On Wednesday afternoon Schwarzengger filed a "petition for writ of supersedeas and request for temporary stay" in San Francisco's 1st District Court of Appeal to keep Chiang from restoring correctional officers to full pay.
Click the following link for links to court documents and to read what CDCR says ending self-directed furloughs would do to the prison and parole systems.
And The State Worker has the court documents. This link will open the 42-page petition. Clicking this link will open an 86-page appendix to the petition.
We thought Exhibit J, starting on page 66 of the appendix, was particularly interesting.

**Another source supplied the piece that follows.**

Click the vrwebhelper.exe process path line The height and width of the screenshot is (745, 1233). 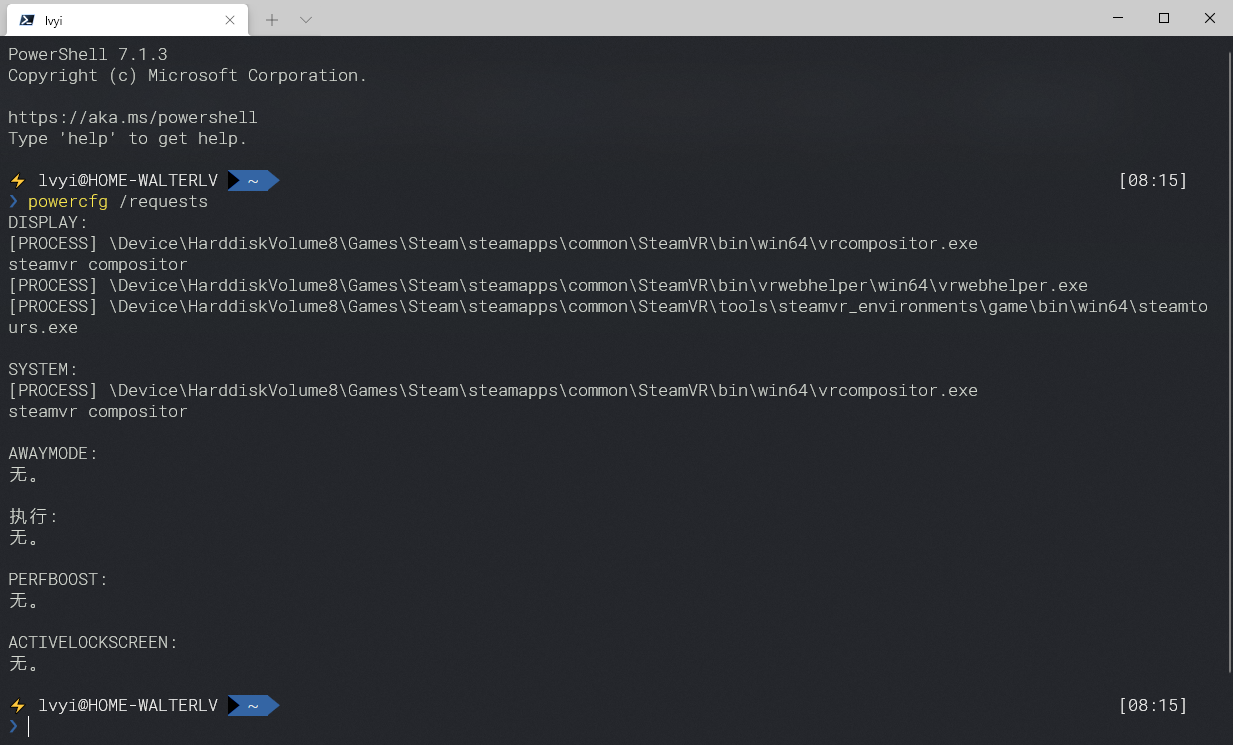tap(548, 285)
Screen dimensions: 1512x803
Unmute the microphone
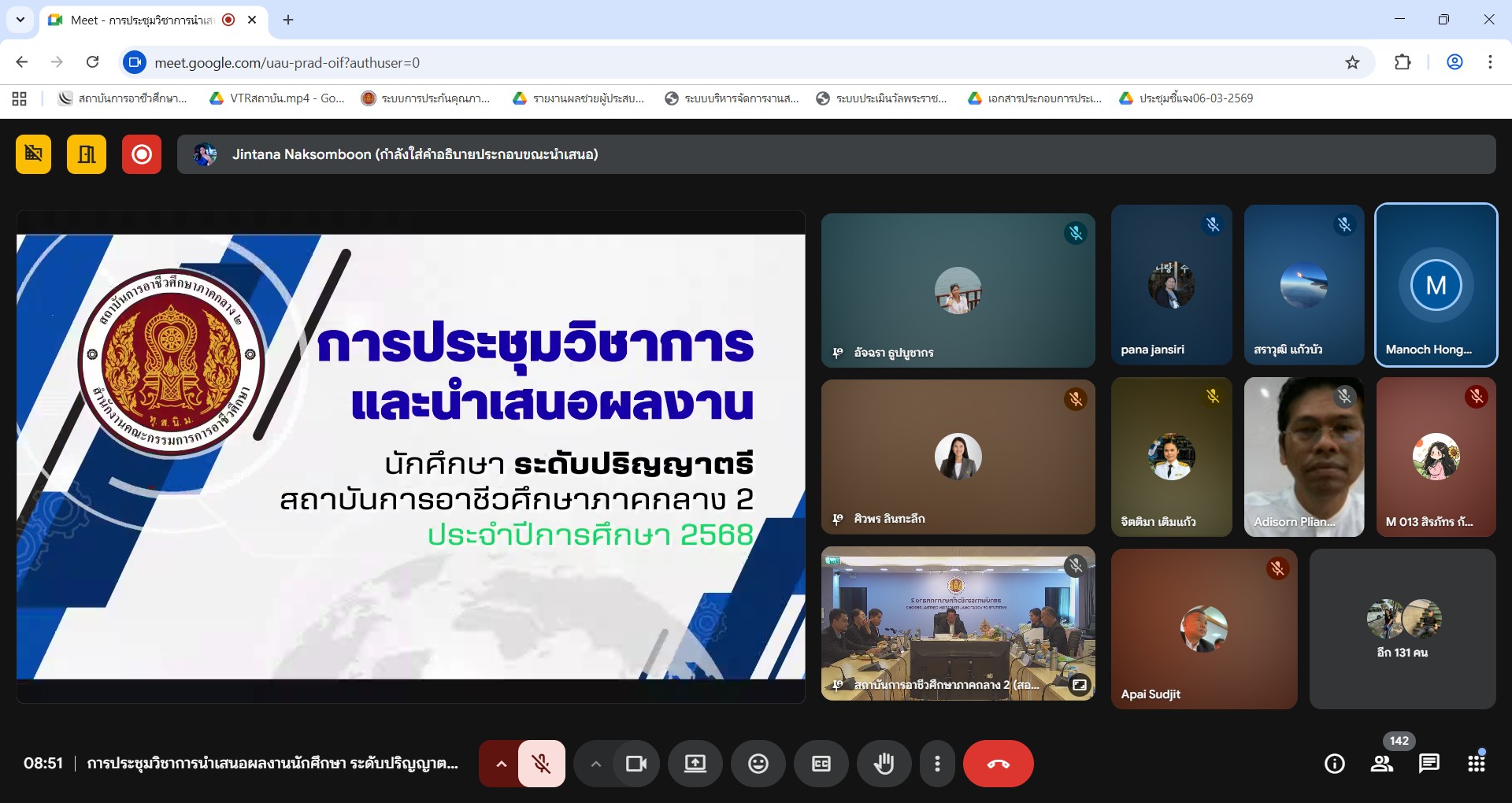541,764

It's a declaration by CDCR Undersecretary Scott Kernan that says complying with Judge Frank Roesch's order to discontinue self-directed furloughs and give prison officers time off during the same period for which their pay is cut would force his department to "enact extreme measures which would pose a health and safety risk to CDCR staff, inmates and the general public."
Kernan posits that directed furloughs would force CDCR to keep about 85 positions open every day. To compensate for that, the department would have to keep inmates in their cells for longer stretches and end activities such as, "... yard, dayroom, telephones, visiting, self-help programming and hobby craft." That would, in turn, would probably ramp up tensions that the prisons and "likely result in increased violence towards staff and other inmates."
Enforcing directed furloughs each month also would put CDCR at risk of violating federal mental health and medical mandates, Kernan said, because the policy would cut down on staff available for escort duty.
Other impacts: more contraband in prisons since there would be fewer searches and sanitation services would erode because inmate cleaning crews would be more restricted.
CDCR parol officers would miss mandated deadlines for parole violation reports, Kernan said, and parole hearings would be delayed. Prison counselors wouldn't be as accessible. Processing prisoners into the system would take longer, "resulting in backlogs in county jails and inability to move inmates to general population settings to begin their programming."